Notation CLI fails to login because of the missing credentials store

Question

Notation CLI fails to login because of the missing credentials store

haoliangyu opened this issue 3 months ago · comments

I am trying to use the setup action to install Notation CLI in a workflow to sing images in ECR. The workflow would look like this

name: test-image-signing

on:
  push:
    branches:
      - main
jobs:
  test:
    runs-on: ubuntu-latest
    permissions:
      id-token: write
      contents: read
    steps:
      - name: setup Notation CLI
        uses: notaryproject/notation-action/setup@v1
        with:
          version: "1.1.0"
      - name: Setup AWS access
        uses: test-org/a-custom-action@main
        with:
          environment: test
      - name: Sign
        shell: bash
        run: |
          region=us-east-1
          ecr_url=123456789.dkr.ecr.$region.amazonaws.com

          # this is successful
          aws ecr get-login-password --region $region | docker login --username AWS --password-stdin $ecr_url

          # this is NOT successful
          aws ecr get-login-password --region $region | notation login --username AWS --password-stdin $ecr_url

I am trying to use the Notation CLI directly in bash, instead of using the sing action, to sign images because our actual push-and-sign logic is a bit complex. However, when it tries to run the notation login command, it fails with the message

Error: failed to log in to 123456789.dkr.ecr.us-east-1.amazonaws.com: the credential could not be saved because a credentials store is required to securely store the password. See https://notaryproject.dev/docs/how-to/registry-authentication/

Note that the docker login does succeed and I can verify that the docker configuration exists at ~/.docker/config.json. According to the notation documentation, it should resolve either the notation configuration or docker configuration. But it does not.

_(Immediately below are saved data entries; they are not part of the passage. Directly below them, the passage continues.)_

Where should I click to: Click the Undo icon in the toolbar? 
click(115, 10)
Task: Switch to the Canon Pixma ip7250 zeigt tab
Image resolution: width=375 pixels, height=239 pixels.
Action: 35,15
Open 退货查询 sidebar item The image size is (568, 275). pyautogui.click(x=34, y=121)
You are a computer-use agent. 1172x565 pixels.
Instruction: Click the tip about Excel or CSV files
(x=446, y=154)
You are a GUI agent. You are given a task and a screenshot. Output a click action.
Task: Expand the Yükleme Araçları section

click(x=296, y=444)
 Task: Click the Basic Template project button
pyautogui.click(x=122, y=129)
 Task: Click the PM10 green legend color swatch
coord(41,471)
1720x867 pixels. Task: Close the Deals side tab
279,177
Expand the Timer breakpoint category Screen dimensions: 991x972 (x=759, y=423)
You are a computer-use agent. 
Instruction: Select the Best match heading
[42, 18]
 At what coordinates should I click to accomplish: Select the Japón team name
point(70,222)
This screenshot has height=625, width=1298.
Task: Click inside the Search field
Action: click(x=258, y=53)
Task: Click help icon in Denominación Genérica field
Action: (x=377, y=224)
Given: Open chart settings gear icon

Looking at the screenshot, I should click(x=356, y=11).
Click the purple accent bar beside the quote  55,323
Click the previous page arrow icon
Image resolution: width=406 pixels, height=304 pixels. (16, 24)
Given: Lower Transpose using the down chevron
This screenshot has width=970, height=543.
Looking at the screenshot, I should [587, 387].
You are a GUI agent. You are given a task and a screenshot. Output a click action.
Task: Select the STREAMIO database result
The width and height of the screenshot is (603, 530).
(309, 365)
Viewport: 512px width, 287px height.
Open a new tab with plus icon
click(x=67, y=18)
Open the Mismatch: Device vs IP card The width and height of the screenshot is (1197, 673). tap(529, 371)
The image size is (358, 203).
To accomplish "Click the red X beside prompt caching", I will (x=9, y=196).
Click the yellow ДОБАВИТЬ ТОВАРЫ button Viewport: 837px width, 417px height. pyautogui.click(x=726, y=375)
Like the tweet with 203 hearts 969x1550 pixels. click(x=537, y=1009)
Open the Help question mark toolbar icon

I am not sure if it is a problem with the action or the Notation CLI itself. If this is not the appropriate place to ask, this issue can be moved.

Haoliang Yu · Answer 1 · Wed Feb 14 2024 00:12:35 GMT+0800 (China Standard Time)

I figure out that the notation login is not necessary if the docker login is already done. So the authentication issue is addressed, though I am still not clear on why notation login will throw a credentials store error in this case.

Yi Zha · Answer 2 · Sun Feb 18 2024 09:18:46 GMT+0800 (China Standard Time)

Thanks @haoliangyu for reporting this issue. As you figured out, notation login was not necessary if users authenticated with docker login . notation login requires a credential store to save the credentials securely. However, if there is no credential store installed, docker login can save the password with base64 encoding in config file. See https://docs.docker.com/engine/reference/commandline/login/#default-behavior. notation login does not support this behavior as it is not secure. We recommend using credential store to manage your credentials securely. I will review the notation authentication related document to see any improvements on authentication.